Realizing Haldane Model in Fe-based Honeycomb Ferromagnetic Insulators

TL;DR

This paper proposes that certain Fe-based honeycomb ferromagnetic insulators can realize the topological Haldane model, providing a new pathway to observe quantum anomalous Hall effects in solid-state materials.

Contribution

It introduces Fe-based honeycomb ferromagnetic insulators as candidate materials for realizing the Haldane model in condensed matter systems.

Findings

Fe-based honeycomb ferromagnetic insulators possess Chern bands described by the Haldane model.

Potential methods for detecting the quantum anomalous Hall effect in these materials.

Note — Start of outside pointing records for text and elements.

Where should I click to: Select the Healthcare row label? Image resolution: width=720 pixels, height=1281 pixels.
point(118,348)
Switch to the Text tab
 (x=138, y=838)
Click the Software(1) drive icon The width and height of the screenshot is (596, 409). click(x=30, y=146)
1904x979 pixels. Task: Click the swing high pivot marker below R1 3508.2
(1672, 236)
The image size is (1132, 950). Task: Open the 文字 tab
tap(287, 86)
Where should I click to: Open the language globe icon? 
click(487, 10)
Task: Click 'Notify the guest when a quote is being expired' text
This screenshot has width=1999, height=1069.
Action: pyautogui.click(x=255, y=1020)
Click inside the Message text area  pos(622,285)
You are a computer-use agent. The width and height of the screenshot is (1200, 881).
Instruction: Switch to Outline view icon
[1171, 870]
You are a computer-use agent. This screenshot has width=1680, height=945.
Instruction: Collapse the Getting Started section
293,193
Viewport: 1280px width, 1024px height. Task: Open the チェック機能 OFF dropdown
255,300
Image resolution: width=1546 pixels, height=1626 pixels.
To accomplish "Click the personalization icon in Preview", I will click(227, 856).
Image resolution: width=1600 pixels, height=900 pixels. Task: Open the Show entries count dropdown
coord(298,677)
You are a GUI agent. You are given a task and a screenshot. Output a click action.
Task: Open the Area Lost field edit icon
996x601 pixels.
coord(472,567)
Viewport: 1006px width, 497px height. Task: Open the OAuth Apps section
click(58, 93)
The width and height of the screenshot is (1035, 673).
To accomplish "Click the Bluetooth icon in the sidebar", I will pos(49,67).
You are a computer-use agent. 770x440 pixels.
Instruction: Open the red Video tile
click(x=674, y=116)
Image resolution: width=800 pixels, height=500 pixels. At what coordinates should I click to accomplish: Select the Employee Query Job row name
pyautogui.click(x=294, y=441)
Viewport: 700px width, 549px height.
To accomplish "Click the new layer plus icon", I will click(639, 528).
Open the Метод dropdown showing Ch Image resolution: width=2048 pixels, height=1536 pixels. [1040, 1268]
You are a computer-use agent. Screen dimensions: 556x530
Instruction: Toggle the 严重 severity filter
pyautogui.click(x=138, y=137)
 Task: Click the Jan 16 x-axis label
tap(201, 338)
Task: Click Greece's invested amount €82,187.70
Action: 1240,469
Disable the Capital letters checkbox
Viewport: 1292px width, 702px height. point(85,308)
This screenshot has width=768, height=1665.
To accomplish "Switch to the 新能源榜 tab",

Identification of specific compounds (AFe2(PO4)2) as promising candidates.

Abstract

The topological Haldane model (THM) on a honeycomb lattice is a prototype of systems hosting topological phases of matter without external fields. It is the simplest model exhibiting the quantum Hall effect without Landau levels, which motivated theoretical and experimental explorations of topological insulators and superconductors. Despite its simplicity, its realization in condensed matter systems has been elusive due to a seemingly difficult condition of spinless fermions with sublattice-dependent magnetic flux terms. While there have been theoretical proposals including elaborate atomic-scale engineering, identifying candidate THM materials has not been successful, and the first experimental realization was recently made in ultracold atoms. Here we suggest that a series of Fe-based honeycomb ferromagnetic insulators, AFe2(PO4)2 (A=Ba,Cs,K,La) possess Chern bands described by the THM. How to detect the quantum anomalous Hall effect is also discussed.